Concrètement, Nicolas travaille entre cinq et six jours par semaine. Quotidiennement, il plante en moyenne 3500 arbres. Pour chacun d’eux, il reçoit 18 sous. Il est aussi logé et nourri. «Mes chefs d’équipe m’amènent des arbres [qui ont presque 30 centimètres] sur le bord du chemin, je prends les arbres, je les mets dans mes sacs. Je pars avec ma pelle et je plante tous les arbres», explique l’homme de 20 ans qui transporte dans les trois gros sacs autour de sa taille près de 180 arbres.
Lorsqu’il travaille, Nicolas n’a pas le temps de jaser avec ses collègues. De toute façon, ils sont tellement dispersés que ce ne serait pas possible. Chaque planteur s’occupe d’un hectare par jour en plantant une jeune pousse aux deux mètres.
Le jeune homme passe donc de 12 à 13 heures par jour avec lui-même. «Dans ta tête, tu es confronté à toi-même. Il y a des journées qui fait beaucoup trop chaud, d’autres qui fait vraiment froid avec de la pluie. Peu importe, tu plantes, tu n’as pas le choix. Ça ne te tente plus et tu t’assoies, tu n’es pas payé tout simplement», témoigne celui qui essaie année après année de faire le plus de semaines possible afin de dépasser ses limites.
Selon lui, la première année est toujours la plus difficile. Pourtant, il s’agit de son plus bel été. «La première année, c’est clairement le plus bel été que j’ai eu de ma vie pour l’instant. Je n’avais jamais eu un aussi bel été. Les fins de semaine là-bas, c’est du monde qui sont là pour relaxer et s’amuser. Tu t’en fous de lâcher ton fou avec eux», souligne Nicolas avec enthousiasme.
Pendant les jours de congé, l’équipe d’une dizaine de planteurs part faire du camping dans le bois près d’une rivière. Ils font des feux, ils pêchent et ils passent du temps tous ensemble.

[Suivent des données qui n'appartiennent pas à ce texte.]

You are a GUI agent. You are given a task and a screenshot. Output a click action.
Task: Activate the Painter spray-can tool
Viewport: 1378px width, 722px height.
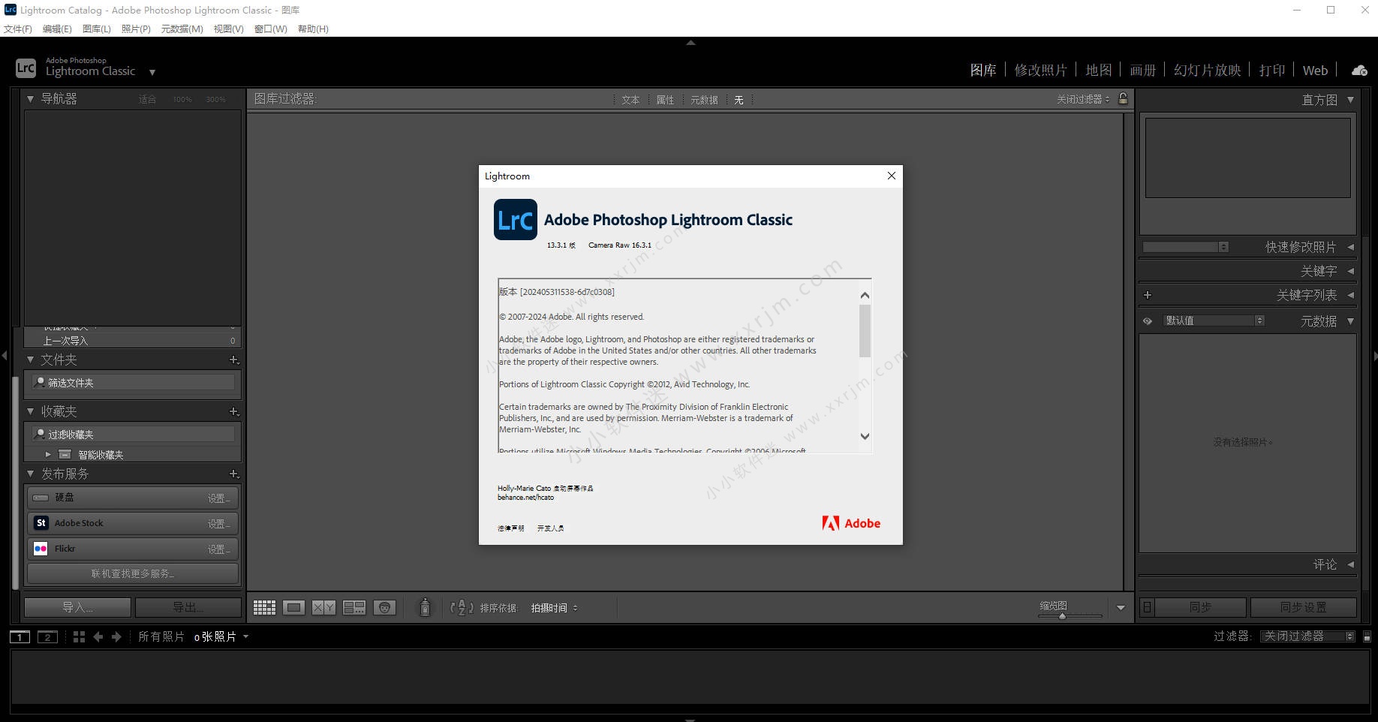(425, 607)
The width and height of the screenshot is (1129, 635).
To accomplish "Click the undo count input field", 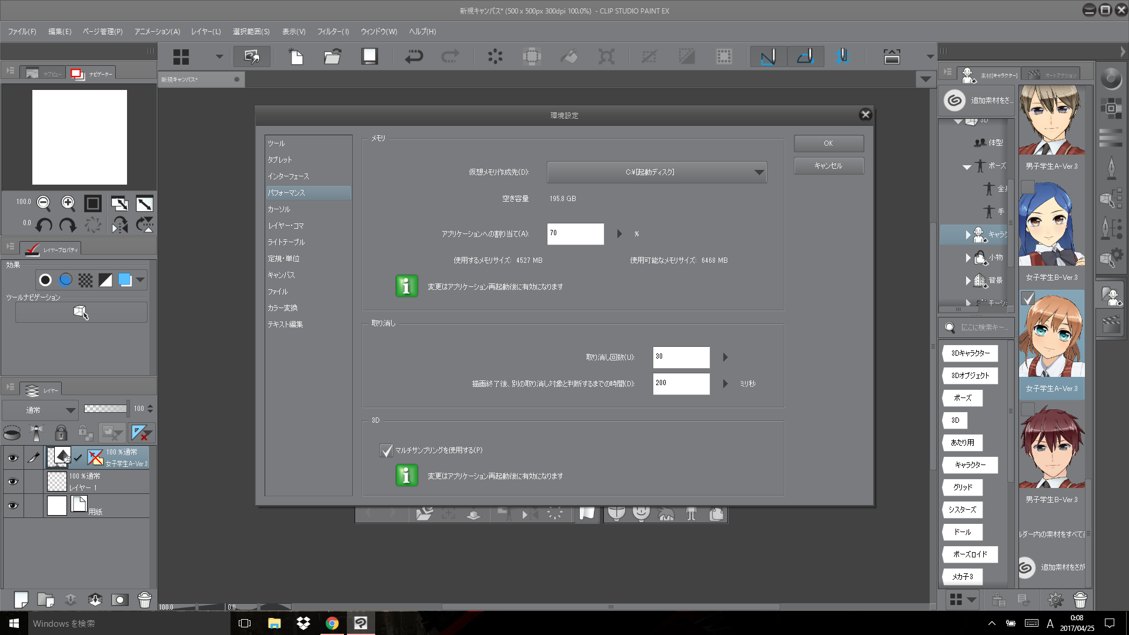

Durant les deux dernières années, l’autre élément que Nicolas a particulièrement apprécié, c’est le fait de décrocher complètement. «C’est quand tu décroches un été au complet que tu réalises qu’on est dans une société stressante. C’est là que tu vois que le stress est autour de nous, et on ne le voit même plus», soutient celui qui, aujourd’hui, décroche le plus souvent possible.
Pour Nicolas, le sentiment de devoir accompli, le dépassement de soi tout au long de l’été et les souvenirs estivaux sont des éléments qu’il se rappellera toute sa vie. «Ça va être trois années que je vais pouvoir dire à mes enfants que j’ai fait ça quand j’étais jeune», indique-t-il avec fierté.
Le futur étudiant universitaire a appris une grande leçon au cours des dernières années. «C’est toi la limite. Si tu continues à travailler, il n’y a rien qui t’arrête, c’est la plus grande chose que j’ai apprise là-dedans», termine celui qui songe peut-être à revenir une dernière fois alors qu’il devait clore ce chapitre de sa vie cette année.
Pour ceux et celles qui souhaitent vivre cette expérience, le meilleur conseil de ce planteur d’expérience est de contacter une personne qui l’a déjà fait pour connaitre les trucs et astuces de celui-ci.